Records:
* Start *
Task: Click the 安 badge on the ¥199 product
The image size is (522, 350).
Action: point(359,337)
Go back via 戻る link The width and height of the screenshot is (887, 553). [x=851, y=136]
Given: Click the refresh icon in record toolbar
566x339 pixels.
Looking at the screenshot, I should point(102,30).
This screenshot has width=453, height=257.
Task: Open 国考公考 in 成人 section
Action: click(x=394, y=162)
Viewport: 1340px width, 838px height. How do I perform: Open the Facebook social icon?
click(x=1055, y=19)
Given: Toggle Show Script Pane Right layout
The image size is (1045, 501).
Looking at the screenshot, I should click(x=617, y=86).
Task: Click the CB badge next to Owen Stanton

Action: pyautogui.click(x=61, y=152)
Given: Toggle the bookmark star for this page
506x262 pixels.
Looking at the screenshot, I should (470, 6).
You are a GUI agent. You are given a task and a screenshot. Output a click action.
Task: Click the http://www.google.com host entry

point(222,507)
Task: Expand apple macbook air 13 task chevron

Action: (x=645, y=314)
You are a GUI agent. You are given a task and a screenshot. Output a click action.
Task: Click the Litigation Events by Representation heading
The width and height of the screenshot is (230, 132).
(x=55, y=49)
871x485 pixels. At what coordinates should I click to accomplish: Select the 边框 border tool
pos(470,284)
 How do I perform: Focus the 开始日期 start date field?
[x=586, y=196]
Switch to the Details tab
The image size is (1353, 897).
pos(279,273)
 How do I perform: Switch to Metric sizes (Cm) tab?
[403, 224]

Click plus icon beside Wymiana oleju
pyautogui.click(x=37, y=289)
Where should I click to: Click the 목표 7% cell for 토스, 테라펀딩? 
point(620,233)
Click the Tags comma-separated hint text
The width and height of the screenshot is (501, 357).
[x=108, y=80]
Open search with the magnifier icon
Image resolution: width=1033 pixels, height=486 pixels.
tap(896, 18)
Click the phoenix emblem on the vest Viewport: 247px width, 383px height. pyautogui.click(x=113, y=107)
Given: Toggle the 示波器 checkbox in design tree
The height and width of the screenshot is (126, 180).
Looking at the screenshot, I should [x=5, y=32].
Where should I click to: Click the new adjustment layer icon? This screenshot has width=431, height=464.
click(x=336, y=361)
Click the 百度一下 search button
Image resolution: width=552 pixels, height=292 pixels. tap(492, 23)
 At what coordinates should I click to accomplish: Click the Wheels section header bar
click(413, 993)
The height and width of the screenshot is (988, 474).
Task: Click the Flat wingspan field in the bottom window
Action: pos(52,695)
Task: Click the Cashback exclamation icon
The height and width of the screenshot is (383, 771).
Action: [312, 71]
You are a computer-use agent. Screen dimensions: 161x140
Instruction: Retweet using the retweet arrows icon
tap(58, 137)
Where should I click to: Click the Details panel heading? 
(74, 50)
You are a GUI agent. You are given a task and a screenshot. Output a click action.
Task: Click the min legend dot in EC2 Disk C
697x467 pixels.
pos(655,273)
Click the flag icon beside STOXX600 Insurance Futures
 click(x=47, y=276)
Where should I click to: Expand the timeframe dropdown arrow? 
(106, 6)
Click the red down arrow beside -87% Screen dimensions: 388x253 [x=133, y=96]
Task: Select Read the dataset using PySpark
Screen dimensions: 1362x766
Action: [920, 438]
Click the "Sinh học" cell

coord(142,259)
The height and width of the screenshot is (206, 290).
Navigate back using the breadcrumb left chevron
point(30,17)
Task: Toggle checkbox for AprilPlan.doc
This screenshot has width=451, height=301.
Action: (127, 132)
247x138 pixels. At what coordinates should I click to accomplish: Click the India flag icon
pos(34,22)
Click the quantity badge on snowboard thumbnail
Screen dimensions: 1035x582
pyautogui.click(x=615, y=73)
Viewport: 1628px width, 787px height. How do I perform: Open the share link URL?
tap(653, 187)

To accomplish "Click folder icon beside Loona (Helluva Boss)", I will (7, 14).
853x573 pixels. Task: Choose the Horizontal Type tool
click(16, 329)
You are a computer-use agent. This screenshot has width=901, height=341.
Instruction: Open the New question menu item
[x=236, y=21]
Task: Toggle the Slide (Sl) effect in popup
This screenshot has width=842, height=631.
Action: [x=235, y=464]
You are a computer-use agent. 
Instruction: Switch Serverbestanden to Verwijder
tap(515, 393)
* End *
Problem to solve ▸ Can you rewrite the lines of the records above as a JSON list of strings, one string per line and blank lines omitted, starting with the line that contains "will (7, 14)." and going on through the line that contains "Action: [x=235, y=464]"?

Correct response ▸
[
  "To accomplish \"Click folder icon beside Loona (Helluva Boss)\", I will (7, 14).",
  "853x573 pixels. Task: Choose the Horizontal Type tool",
  "click(16, 329)",
  "You are a computer-use agent. This screenshot has width=901, height=341.",
  "Instruction: Open the New question menu item",
  "[x=236, y=21]",
  "Task: Toggle the Slide (Sl) effect in popup",
  "This screenshot has width=842, height=631.",
  "Action: [x=235, y=464]"
]